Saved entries
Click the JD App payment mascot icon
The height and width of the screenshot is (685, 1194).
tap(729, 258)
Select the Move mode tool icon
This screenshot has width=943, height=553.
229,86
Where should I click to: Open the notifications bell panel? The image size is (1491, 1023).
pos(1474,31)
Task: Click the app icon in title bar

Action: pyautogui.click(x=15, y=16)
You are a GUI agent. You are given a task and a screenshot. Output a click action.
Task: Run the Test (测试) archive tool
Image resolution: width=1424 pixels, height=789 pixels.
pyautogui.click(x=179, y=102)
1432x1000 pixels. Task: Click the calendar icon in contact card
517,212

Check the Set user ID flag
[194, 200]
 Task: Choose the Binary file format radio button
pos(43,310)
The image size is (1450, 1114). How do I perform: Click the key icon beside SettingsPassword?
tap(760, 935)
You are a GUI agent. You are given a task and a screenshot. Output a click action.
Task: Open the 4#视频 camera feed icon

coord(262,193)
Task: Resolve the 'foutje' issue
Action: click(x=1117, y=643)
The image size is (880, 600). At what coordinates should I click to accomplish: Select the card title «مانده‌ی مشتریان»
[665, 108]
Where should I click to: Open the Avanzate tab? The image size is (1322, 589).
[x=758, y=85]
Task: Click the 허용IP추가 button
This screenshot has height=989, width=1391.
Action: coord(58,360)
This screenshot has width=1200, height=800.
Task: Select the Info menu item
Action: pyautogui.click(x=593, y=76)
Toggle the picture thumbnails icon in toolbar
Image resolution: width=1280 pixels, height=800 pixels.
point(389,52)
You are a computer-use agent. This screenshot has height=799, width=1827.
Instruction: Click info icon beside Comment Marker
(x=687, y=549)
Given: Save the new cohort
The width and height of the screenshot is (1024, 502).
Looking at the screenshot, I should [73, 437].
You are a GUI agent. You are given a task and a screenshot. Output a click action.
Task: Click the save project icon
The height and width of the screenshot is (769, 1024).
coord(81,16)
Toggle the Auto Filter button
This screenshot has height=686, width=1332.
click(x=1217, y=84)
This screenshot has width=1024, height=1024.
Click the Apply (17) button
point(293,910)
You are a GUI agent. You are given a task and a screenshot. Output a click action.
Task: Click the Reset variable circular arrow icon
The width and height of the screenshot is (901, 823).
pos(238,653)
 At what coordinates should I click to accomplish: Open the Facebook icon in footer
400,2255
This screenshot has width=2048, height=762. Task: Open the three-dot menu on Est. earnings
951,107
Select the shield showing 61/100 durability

- Activity -
Starting at the line above that contains "The height and width of the screenshot is (685, 1194).", repeat each line exactly up to and including the line that contains "Task: Click the 허용IP추가 button", and stop there.

- Answer -
The height and width of the screenshot is (685, 1194).
tap(729, 258)
Select the Move mode tool icon
This screenshot has width=943, height=553.
229,86
Where should I click to: Open the notifications bell panel? The image size is (1491, 1023).
pos(1474,31)
Task: Click the app icon in title bar

Action: pyautogui.click(x=15, y=16)
You are a GUI agent. You are given a task and a screenshot. Output a click action.
Task: Run the Test (测试) archive tool
Image resolution: width=1424 pixels, height=789 pixels.
pyautogui.click(x=179, y=102)
1432x1000 pixels. Task: Click the calendar icon in contact card
517,212

Check the Set user ID flag
[194, 200]
 Task: Choose the Binary file format radio button
pos(43,310)
The image size is (1450, 1114). How do I perform: Click the key icon beside SettingsPassword?
tap(760, 935)
You are a GUI agent. You are given a task and a screenshot. Output a click action.
Task: Open the 4#视频 camera feed icon

coord(262,193)
Task: Resolve the 'foutje' issue
Action: click(x=1117, y=643)
The image size is (880, 600). At what coordinates should I click to accomplish: Select the card title «مانده‌ی مشتریان»
[665, 108]
Where should I click to: Open the Avanzate tab? The image size is (1322, 589).
[x=758, y=85]
Task: Click the 허용IP추가 button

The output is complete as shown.